Example: Time taken by top five athletes to complete 100m in Rio Olympics: 9.81, 9.89, 9.91, 9.93, 9.94.
Example: Time taken by top five athletes to complete 100m in Rio Olympics: 9.81, 9.89, 9.91, 9.93, 9.94.
- Interval Variable
Interval Variables take numeric values and they can be measured along continuum. The intervals between the values of the interval variable are equally spaced.
Example: Temperature measured in degrees Celsius or Fahrenheit. The difference between 20C and 30C is the same as 30C to 40C
- Ratio Variable
Ratio Variables are Interval Variables but with the different that they posses the clear definition of zero (0) which indicates that there is none of that variable.
Example: Temperature measures in Kelvin as 0 Kelvin (also called as absolute zero) indicates that there is no temperature.
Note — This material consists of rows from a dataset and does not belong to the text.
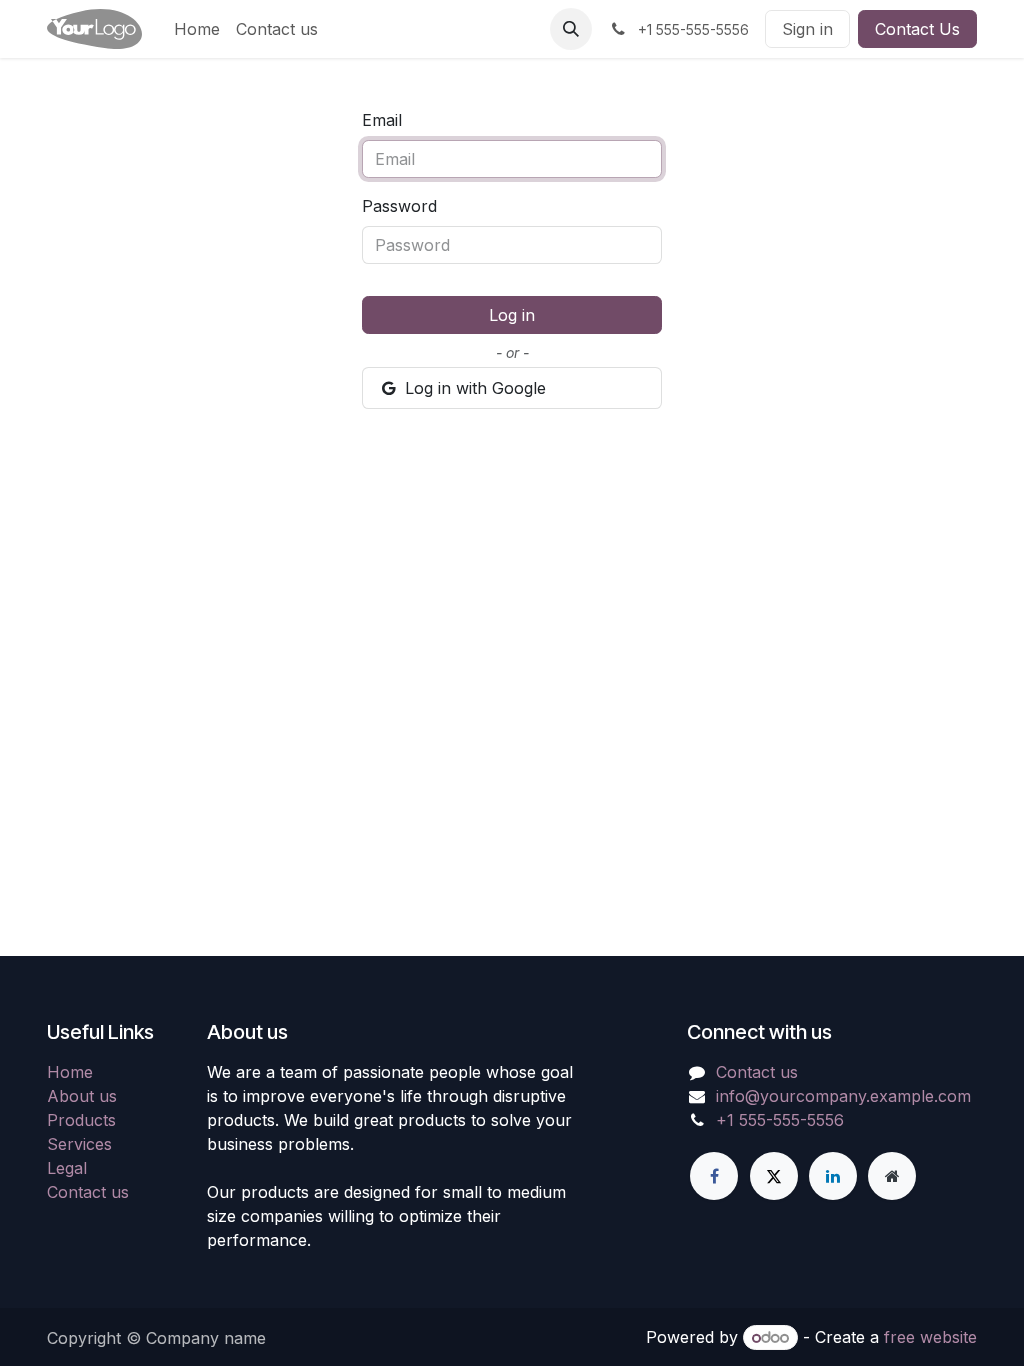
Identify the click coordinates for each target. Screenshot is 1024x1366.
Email (382, 120)
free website (930, 1337)
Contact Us (917, 29)
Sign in (807, 29)
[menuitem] (197, 29)
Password (399, 206)
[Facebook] (714, 1176)
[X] (774, 1176)
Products (81, 1120)
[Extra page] (892, 1176)
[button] (571, 29)
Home (70, 1072)
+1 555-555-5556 (780, 1120)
And for the very same reason temperature measured in Celsius and Fahrenheit are NOT Ratio Variables. Other examples include height, mass, distance, etc.
-
Discrete Variable
A discrete variable does not admit intermediate values between two specific numbers. It is represented by whole integer values.
Example: Total medals by the USA at last three summer Olympics: 121 (Rio 2016), 103 (London 2012), 110 (Beijing 2008).
Example: Total medals by the USA at last three summer Olympics: 121 (Rio 2016), 103 (London 2012), 110 (Beijing 2008).
Qualitative Variable
Qualitative Variable takes non-numeric value. It describes data that fit into categories. This is also referred as Categorical Variable. Qualitative Variable can be further classified as follows-
Nominal Variable
A nominal variable is one that has two or more categories, but there is no intrinsic ordering to the categories.
Example: The blood type of a person has multiple categories A, B, AB or O but there is no intrinsic order.
Example: The blood type of a person has multiple categories A, B, AB or O but there is no intrinsic order.
- Dichotomous (Binary) Variable
Dichotomous variables are nominal variables which have only two categories or levels. Example: If we ask a person if s/he owns a car. The response can be either 'Yes' or 'No'
-
Ordinal Variable
An ordinal variable is similar to a nominal variable but the difference being there is a clear ordering (or ranking) of the variables.
Example: Clothing Size having values like S, M, L, XL where there is an order (S < M)
Example: Clothing Size having values like S, M, L, XL where there is an order (S < M)